Alerts default to `supply_chain`, `attack_surface`, and `checkpoint` only. PII and tool detections are intentionally excluded from default alerts because they fire often and create noise — log them, dashboard them, but don't page on them.

> **Verified end-to-end** against a mock incoming webhook — the lens POSTs a Slack-shaped JSON body (`{"text": "[langgraph-lens] supply_chain detection — rules: jinja_ssti | correlation_id: ..."}`) to the configured URL, the cooldown logic suppresses repeats within `cooldown_seconds`. Reproduce with [`bench/verify_slack.py`](https://github.com/glenfmessenger/langgraph-lens/blob/main/bench/verify_slack.py). Whether Slack accepts the message is between you and your workspace's webhook configuration.

---

## Performance

The lens adds a fixed per-`invoke` overhead — **+0.39 ms** for Tier 1 callback, **+0.95 ms** with all Tier 2 node-path features (Apple M2; +0.73 ms / +2.02 ms on Linux A100, both measured). That cost doesn't grow with how much real work your nodes do, so the percentage impact shrinks as the workload grows.

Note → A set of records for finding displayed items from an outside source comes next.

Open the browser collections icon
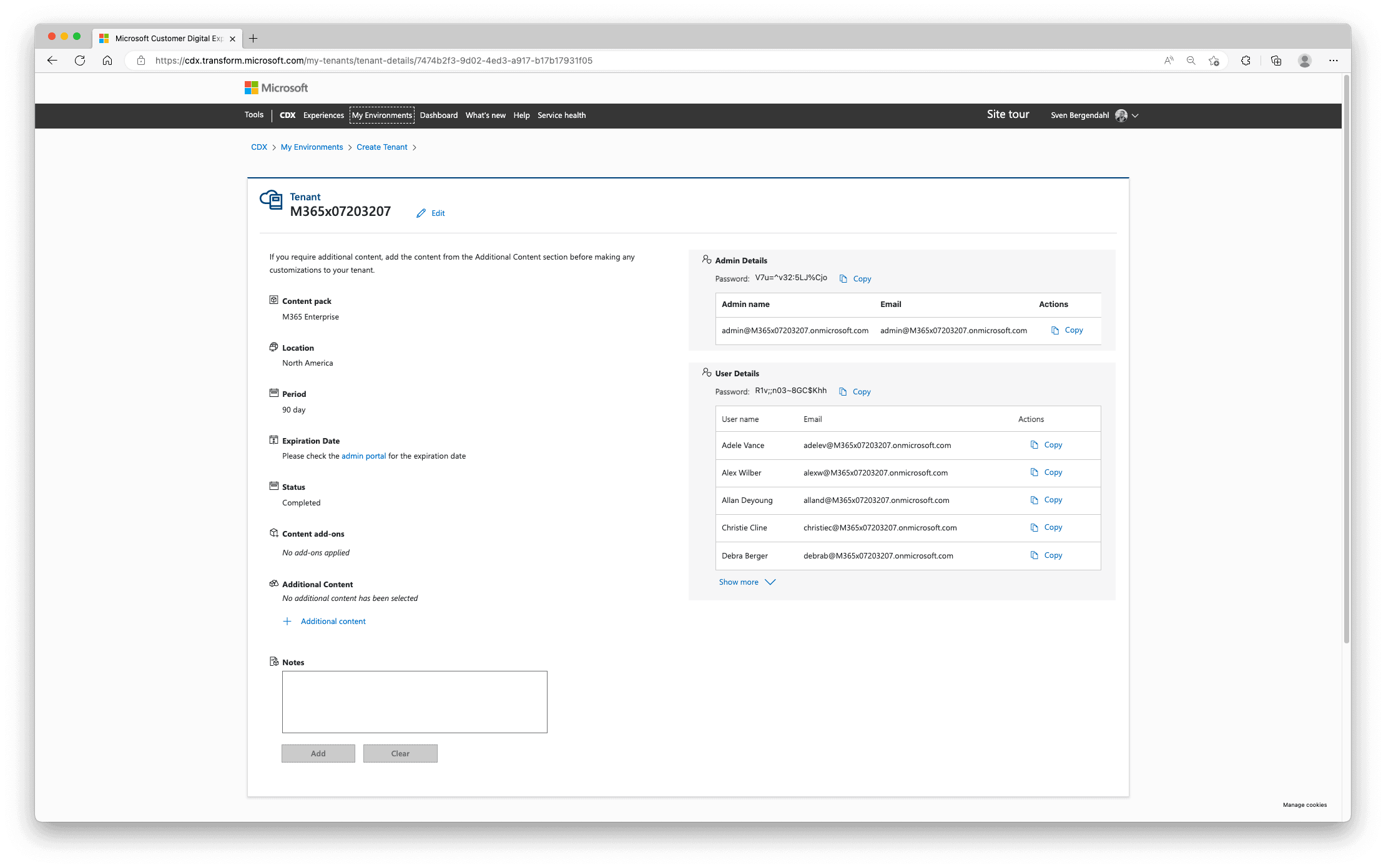1386x868 pixels. tap(1275, 61)
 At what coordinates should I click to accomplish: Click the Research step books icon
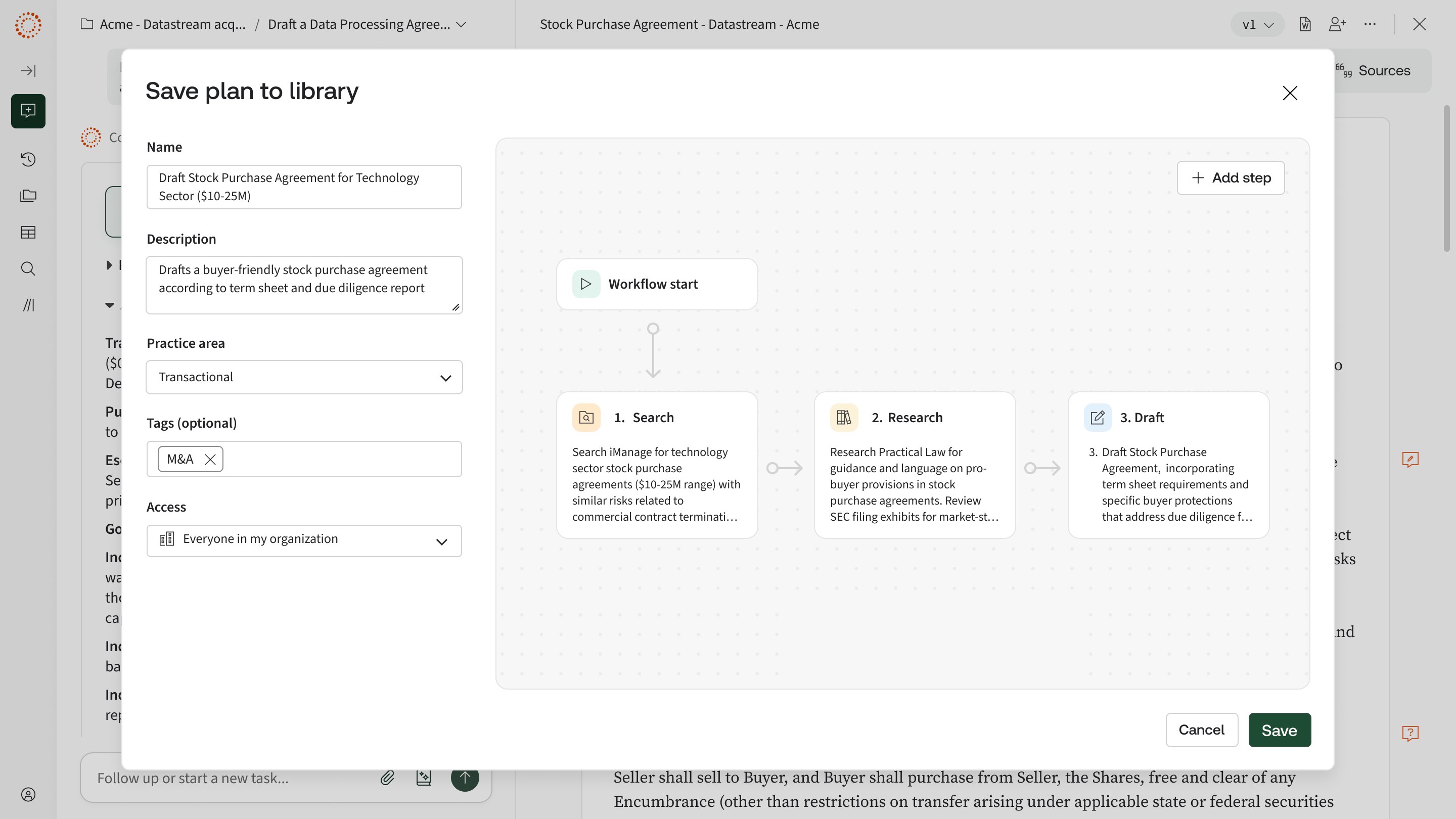point(844,418)
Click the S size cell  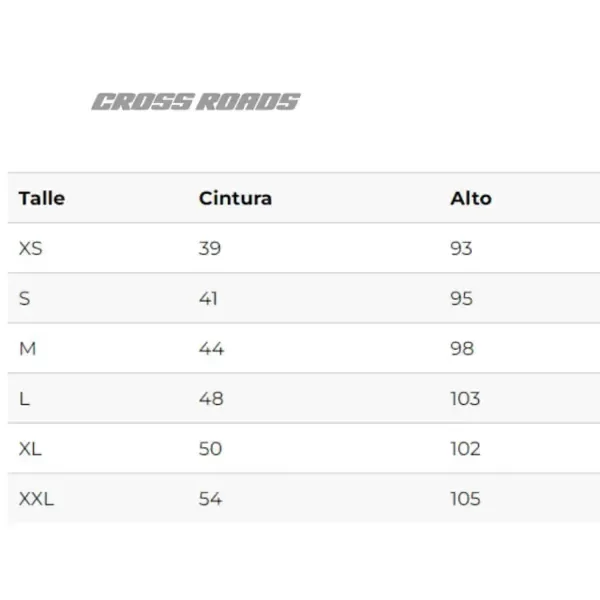[25, 298]
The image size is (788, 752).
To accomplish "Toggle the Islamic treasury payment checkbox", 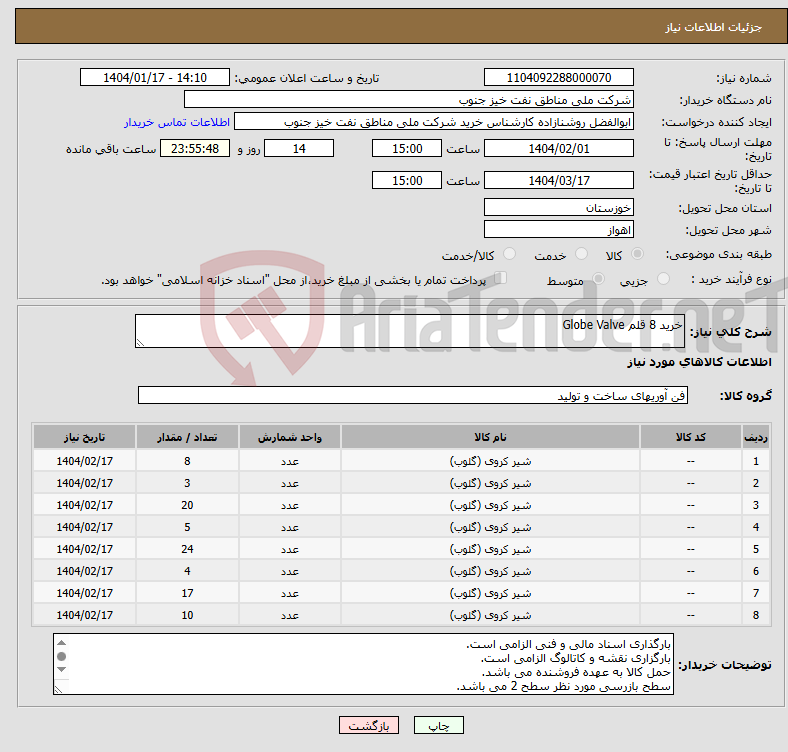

Two measured rows:

| Per-node work | Invoke time | Tier 1 callback | All Tier 2 |
|---|---|---|---|
| Counter bump (synthetic, no-op) | 1.36 ms | +0.39 ms / **+21.6%** | +0.95 ms / **+40.3%** |
| 10 ms simulated work per node | 67.19 ms | +1.21 ms / **+1.9%** | +3.09 ms / **+4.4%** |

For a workload heavier than 10 ms / node, you can compute the impact from the fixed cost (lens adds 0.4–1 ms total per invoke regardless of node work). A 100 ms / node workload — typical for a small DB query or embedding call — works out to roughly +0.4% / +1% drop. A 1 s / node workload — a single LLM call — works out to roughly +0.04% / +0.1%. Run `bench/bench.py` against your own graph if you need exact numbers; the rows above are the only ones with a measured baseline in this repo.

A real LangGraph deployment — anything that calls an LLM — sees the lens overhead disappear into the LLM round-trip. The synthetic worst case (`+22%`) measures the lens against nodes that do nothing.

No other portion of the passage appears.